Key discussion points to be addressed in SingPost and IMDA's review include postage rate adjustments as well as a cost and operating model review, which will include the optimisation of SingPost’s post office network, adds the analyst.

He believes that the intention to allow SingPost to remain commercially viable without requiring direct government funding is the correct move, but notes that a “holistic approach” will also be required to tackle the structural issues of postal decline. “Rate adjustments are only a partial solution and could backfire in potentially accelerating volume declines,” explains Ong.

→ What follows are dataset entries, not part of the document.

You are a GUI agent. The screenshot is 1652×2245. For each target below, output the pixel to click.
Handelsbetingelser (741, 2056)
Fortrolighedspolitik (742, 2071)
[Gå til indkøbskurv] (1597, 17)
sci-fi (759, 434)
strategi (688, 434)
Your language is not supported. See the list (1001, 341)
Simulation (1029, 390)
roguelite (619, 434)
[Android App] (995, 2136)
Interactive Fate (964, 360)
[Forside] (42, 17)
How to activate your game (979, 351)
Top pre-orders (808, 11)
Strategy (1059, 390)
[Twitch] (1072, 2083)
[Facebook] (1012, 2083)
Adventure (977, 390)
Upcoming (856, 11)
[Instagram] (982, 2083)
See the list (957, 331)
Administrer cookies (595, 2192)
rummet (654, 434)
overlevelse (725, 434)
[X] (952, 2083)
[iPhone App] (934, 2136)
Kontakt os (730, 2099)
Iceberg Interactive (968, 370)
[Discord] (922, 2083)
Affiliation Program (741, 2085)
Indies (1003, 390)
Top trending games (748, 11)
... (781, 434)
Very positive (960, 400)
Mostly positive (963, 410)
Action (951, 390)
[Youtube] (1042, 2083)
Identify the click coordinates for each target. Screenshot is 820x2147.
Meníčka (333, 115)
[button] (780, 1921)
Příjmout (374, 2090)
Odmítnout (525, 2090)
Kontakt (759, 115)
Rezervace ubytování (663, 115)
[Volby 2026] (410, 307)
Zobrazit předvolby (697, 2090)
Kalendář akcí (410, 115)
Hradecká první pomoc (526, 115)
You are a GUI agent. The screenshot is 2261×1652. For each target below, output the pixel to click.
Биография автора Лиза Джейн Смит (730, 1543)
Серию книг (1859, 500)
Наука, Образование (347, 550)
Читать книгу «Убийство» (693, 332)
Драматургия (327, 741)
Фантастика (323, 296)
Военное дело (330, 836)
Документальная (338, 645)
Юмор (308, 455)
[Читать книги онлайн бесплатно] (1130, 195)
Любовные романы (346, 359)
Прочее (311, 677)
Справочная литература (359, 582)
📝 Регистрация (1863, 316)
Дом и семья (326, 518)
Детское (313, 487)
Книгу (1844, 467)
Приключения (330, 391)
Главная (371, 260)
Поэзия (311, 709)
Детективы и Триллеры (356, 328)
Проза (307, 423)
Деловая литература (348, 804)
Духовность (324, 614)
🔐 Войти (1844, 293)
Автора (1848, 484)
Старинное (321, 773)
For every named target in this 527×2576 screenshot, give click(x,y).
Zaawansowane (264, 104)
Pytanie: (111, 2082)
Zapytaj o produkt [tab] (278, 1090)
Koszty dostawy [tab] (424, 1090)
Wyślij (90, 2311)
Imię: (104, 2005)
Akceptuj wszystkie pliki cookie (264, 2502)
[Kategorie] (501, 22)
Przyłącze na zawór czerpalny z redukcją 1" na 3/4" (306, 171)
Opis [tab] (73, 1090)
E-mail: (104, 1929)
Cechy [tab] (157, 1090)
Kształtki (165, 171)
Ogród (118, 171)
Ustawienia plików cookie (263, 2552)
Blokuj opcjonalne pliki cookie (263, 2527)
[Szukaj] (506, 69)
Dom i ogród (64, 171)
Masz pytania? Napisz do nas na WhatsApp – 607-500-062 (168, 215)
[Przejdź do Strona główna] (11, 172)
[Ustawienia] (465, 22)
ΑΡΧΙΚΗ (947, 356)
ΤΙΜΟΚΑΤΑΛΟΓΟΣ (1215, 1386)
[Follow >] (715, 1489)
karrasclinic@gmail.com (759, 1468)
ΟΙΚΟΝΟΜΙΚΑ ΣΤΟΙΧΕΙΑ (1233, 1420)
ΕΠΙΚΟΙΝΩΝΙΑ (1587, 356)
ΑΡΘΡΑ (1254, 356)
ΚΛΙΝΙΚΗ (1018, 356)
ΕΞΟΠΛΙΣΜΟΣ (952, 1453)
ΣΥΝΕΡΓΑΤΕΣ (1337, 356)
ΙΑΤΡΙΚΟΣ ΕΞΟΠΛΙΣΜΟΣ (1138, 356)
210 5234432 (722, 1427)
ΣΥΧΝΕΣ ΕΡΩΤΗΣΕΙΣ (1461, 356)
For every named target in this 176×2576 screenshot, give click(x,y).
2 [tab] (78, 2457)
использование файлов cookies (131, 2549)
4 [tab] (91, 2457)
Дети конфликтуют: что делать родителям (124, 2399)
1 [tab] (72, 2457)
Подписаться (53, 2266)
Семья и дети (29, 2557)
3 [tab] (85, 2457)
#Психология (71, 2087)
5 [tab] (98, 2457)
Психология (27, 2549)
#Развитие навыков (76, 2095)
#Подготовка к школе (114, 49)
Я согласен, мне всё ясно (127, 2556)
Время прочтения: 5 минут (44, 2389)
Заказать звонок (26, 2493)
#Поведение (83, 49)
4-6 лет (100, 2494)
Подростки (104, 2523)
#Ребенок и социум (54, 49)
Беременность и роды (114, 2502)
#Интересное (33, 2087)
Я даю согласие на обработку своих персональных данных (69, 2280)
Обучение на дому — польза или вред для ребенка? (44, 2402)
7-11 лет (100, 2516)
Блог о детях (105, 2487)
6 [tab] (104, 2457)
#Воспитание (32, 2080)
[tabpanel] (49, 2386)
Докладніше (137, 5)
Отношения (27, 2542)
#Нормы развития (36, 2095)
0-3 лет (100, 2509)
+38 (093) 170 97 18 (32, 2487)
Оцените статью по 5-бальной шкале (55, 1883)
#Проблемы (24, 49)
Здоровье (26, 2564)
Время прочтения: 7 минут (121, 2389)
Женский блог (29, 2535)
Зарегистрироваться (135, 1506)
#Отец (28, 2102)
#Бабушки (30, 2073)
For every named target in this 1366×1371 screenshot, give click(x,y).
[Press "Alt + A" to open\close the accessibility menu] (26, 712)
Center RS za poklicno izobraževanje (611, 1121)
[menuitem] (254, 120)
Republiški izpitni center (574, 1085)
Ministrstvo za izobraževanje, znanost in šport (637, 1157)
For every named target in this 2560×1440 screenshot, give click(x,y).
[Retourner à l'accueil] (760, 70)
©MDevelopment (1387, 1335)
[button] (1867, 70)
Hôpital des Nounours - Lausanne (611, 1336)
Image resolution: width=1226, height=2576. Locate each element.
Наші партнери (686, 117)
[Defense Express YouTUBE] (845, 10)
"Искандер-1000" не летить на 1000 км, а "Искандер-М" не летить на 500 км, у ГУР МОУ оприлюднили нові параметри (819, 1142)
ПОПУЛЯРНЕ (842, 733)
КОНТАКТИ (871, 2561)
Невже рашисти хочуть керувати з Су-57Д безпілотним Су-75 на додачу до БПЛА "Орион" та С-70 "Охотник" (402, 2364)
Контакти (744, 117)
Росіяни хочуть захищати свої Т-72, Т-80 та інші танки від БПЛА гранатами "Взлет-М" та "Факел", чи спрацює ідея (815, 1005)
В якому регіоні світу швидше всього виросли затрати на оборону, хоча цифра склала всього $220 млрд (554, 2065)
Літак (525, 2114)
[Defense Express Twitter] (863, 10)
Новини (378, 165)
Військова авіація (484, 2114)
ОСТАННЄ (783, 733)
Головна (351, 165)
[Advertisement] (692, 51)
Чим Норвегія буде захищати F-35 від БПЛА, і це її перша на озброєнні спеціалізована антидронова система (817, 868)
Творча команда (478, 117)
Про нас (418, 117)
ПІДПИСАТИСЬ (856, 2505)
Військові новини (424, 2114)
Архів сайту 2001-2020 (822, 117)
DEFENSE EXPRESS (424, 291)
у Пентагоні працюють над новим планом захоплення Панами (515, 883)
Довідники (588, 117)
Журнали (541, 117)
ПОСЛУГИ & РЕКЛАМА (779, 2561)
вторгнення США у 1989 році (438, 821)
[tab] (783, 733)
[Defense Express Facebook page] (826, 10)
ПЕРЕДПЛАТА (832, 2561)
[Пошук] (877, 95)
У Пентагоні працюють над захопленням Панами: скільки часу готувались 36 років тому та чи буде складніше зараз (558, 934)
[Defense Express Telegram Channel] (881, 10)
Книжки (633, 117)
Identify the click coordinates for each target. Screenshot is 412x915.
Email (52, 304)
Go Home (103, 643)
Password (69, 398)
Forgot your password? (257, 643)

The analyst points out that SingPost’s post and parcel segment recorded a full-year operating loss of $15.9 million in FY2023-ended March due to weaker delivery volumes and inflationary cost pressures, and adds that the company expects the segment to remain loss-making in FY2024.

Ong sees potential for a rationalisation of the post office network and sorting centres in Singapore to lower fixed overhead costs, which could also open up opportunities for SingPost to monetise its investment properties worth $965 million.

Given the improbability of direct government funding, the analyst says he would only turn more positive on SingPost in the event of greater clarity on its plans to merge existing sorting centres, which could lead to the potential monetisation of SingPost Centre.

He has kept his target price of 55 cents unchanged — based on a blended price-to-earnings (P/E) and sum-of-the-parts (SOTP) valuation — as he believes SingPost’s strategic review raises the potential for asset monetisation. Ong is maintaining “hold” considering the pace of SingPost’s earnings recovery remains uncertain given the various macro headwinds

The analyst’s upside risks include a faster-than-expected recovery of the international post and parcel (IPP) business and earnings-accretive mergers and acquisitions (M&As). His downside risks remain centred around prolonged volume weakness for domestic post and a further spike in operating costs from inflation, which would hurt SingPost margins.

As at 2.28pm, shares in SingPost were trading 1 cent or 2.08% down.